何が違うかというと、お土産やグルメ、観光地などを紹介するのではなく、その土地の地形などを通して、その土地がどんな歴史をたどってきたのを解明することが主なテーマになっています。

したがって、番組の内容はとてもマニアックな感じなのですが、意外とライトな感じに仕上がっていて、初心者でもとても見やすい番組に仕上がっているところが魅力です。

そんなブラタモリで先日、東京の目黒が特集されていました。目黒はその昔、江戸時代にはリゾート地だったのだそうです。今でこそ目黒は東京という都市の一角をなす、まったくリゾート地とは程遠い場所ですが、江戸時代の当時は江戸に住む人の数は今と比べると驚くほど少なく、目黒の周辺は自然が豊かだったのでしょう。

そんな中にあって、目黒不動から話が始まりました。まずは水掛不動からの紹介です。こちらの水掛不動で水をかけると、その水をかけた部位の調子が良くなるという言い伝えがあるのだそうです。

また、目黒不動では当時の将軍が鷹狩りにきた痕跡も残っていました。吉祥寺の井の頭公園でも鷹狩りをしていたという話を聞いたことがありますが、この目黒でも鷹狩りをしていたというのは驚きです。特に三代将軍の家光がこの目黒でも鷹狩りを楽しんでいたという話を紹介していました。

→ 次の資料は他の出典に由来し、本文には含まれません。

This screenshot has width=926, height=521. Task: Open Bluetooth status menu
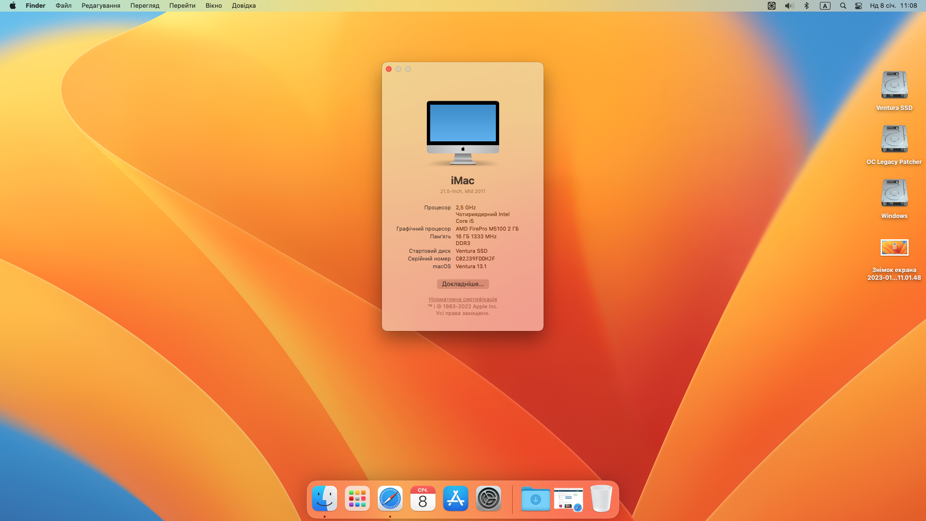806,6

将軍が目黒で食べた秋刀魚の味が忘れられず、今でも落語で語り継がれているほか、目黒のサンマ祭りという形で残っています。このように将軍というセレブが鷹狩りで遊びに来るリゾート地という評価が高まったのだそうです。

もう一つは目黒川にかかっている橋の紹介になりました。目黒不動に通じる参道の橋にあたります。行人坂もかなりの坂道で、この坂を登って農産物などが江戸に運ばれました。この急な坂道のある崖という地形がリゾート地となったもう一つの理由です。この崖の上から西方向の展望が開けています。ちょうど富士山が見える方向です。この行人坂の上からは綺麗に富士山が見えたのだそうです。今でもビルの隙間から富士山が見えていました。庶民から大名までが絶景を楽しめることがリゾート地として栄えた理由です。

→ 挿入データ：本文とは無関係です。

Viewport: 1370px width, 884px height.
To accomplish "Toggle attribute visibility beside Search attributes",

そのほか40年前になくなったはずの三田用水が防衛装備庁の研究所の中に残っているという話も紹介していました。水道橋が残っています。さらに昭和5年に作られた大水槽の紹介がありました。この水槽は戦艦大和を始め各種の船を作るときの研究に用いられました。水の綺麗さを保つために、太陽光が入って藻がはえるようなことがないよう窓がありません。水の入れ替えすらしていないので、当時の三田用水の水が残っているのだそうです。

今までテレビ番組でこんなことを知ることができるものはなかったのではないでしょうか。とても貴重な番組だと思います。

今度、目黒に行く機会があれば、ぜひ行人坂や目黒不動にも立ち寄って見たいと思います。